SUPPLIED RECORDS START
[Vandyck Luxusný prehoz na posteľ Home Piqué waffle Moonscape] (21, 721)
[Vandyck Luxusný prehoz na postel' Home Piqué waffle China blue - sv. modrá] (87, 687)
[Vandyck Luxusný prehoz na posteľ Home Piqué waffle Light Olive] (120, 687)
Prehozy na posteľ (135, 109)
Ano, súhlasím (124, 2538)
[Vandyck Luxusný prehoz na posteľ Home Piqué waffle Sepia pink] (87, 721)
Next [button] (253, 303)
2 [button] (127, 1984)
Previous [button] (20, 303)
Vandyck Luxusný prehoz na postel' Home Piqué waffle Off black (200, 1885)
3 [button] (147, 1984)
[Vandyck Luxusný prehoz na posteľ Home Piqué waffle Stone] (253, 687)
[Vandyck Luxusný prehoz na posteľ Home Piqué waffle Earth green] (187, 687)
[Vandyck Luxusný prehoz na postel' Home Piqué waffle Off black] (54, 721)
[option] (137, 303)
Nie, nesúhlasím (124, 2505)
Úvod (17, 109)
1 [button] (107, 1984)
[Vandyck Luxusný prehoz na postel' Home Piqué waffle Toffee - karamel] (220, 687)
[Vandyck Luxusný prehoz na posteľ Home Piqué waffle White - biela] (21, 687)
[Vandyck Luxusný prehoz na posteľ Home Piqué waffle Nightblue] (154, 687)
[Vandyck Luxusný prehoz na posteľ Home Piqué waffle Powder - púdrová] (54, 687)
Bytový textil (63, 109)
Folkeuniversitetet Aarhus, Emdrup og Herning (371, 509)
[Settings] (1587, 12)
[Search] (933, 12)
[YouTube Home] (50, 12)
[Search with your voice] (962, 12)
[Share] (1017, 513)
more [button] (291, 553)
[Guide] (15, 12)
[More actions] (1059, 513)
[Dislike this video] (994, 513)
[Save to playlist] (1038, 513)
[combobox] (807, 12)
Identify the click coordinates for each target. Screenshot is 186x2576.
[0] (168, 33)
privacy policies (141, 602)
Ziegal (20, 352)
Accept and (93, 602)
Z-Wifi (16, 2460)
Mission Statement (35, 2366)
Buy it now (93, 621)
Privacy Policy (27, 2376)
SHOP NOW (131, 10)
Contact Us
SUPPLIED RECORDS END
■ **EXERCISE**: Would you copy out each record precisely as it stands?

■ **RESPONSE AREA**:
[Vandyck Luxusný prehoz na posteľ Home Piqué waffle Moonscape] (21, 721)
[Vandyck Luxusný prehoz na postel' Home Piqué waffle China blue - sv. modrá] (87, 687)
[Vandyck Luxusný prehoz na posteľ Home Piqué waffle Light Olive] (120, 687)
Prehozy na posteľ (135, 109)
Ano, súhlasím (124, 2538)
[Vandyck Luxusný prehoz na posteľ Home Piqué waffle Sepia pink] (87, 721)
Next [button] (253, 303)
2 [button] (127, 1984)
Previous [button] (20, 303)
Vandyck Luxusný prehoz na postel' Home Piqué waffle Off black (200, 1885)
3 [button] (147, 1984)
[Vandyck Luxusný prehoz na posteľ Home Piqué waffle Stone] (253, 687)
[Vandyck Luxusný prehoz na posteľ Home Piqué waffle Earth green] (187, 687)
[Vandyck Luxusný prehoz na postel' Home Piqué waffle Off black] (54, 721)
[option] (137, 303)
Nie, nesúhlasím (124, 2505)
Úvod (17, 109)
1 [button] (107, 1984)
[Vandyck Luxusný prehoz na postel' Home Piqué waffle Toffee - karamel] (220, 687)
[Vandyck Luxusný prehoz na posteľ Home Piqué waffle White - biela] (21, 687)
[Vandyck Luxusný prehoz na posteľ Home Piqué waffle Nightblue] (154, 687)
[Vandyck Luxusný prehoz na posteľ Home Piqué waffle Powder - púdrová] (54, 687)
Bytový textil (63, 109)
Folkeuniversitetet Aarhus, Emdrup og Herning (371, 509)
[Settings] (1587, 12)
[Search] (933, 12)
[YouTube Home] (50, 12)
[Search with your voice] (962, 12)
[Share] (1017, 513)
more [button] (291, 553)
[Guide] (15, 12)
[More actions] (1059, 513)
[Dislike this video] (994, 513)
[Save to playlist] (1038, 513)
[combobox] (807, 12)
Identify the click coordinates for each target. Screenshot is 186x2576.
[0] (168, 33)
privacy policies (141, 602)
Ziegal (20, 352)
Accept and (93, 602)
Z-Wifi (16, 2460)
Mission Statement (35, 2366)
Buy it now (93, 621)
Privacy Policy (27, 2376)
SHOP NOW (131, 10)
Contact Us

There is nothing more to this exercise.